[Opening Available records section]

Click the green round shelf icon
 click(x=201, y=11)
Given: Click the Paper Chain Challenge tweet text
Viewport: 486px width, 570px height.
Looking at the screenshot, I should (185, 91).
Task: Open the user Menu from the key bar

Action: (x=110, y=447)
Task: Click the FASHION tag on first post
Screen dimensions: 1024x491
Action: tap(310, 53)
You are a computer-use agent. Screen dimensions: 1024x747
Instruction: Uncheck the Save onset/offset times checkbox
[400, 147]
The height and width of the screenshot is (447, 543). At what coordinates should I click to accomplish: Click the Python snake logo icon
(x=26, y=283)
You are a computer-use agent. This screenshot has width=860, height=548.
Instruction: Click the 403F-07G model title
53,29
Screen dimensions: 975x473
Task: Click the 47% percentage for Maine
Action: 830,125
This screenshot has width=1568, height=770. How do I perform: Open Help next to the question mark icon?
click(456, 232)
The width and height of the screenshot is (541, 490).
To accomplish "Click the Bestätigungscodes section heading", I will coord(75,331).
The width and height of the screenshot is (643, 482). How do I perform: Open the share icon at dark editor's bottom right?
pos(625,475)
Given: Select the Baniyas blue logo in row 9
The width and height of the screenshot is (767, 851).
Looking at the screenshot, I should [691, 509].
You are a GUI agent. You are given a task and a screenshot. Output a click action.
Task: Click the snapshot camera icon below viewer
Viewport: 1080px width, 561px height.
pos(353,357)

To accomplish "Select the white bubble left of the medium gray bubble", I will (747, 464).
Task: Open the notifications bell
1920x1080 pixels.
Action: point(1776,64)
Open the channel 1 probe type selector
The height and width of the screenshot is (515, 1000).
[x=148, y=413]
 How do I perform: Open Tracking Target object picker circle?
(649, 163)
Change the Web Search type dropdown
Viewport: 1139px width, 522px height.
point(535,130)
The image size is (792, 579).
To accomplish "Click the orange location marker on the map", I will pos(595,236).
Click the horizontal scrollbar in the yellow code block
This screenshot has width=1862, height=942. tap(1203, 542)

[Closing Available records section]

> **Exercise directions**
Bring together all lines from the listing that contain the word "will".

> **Output**
To accomplish "Click the Bestätigungscodes section heading", I will coord(75,331).
To accomplish "Select the white bubble left of the medium gray bubble", I will (747, 464).
To accomplish "Click the orange location marker on the map", I will pos(595,236).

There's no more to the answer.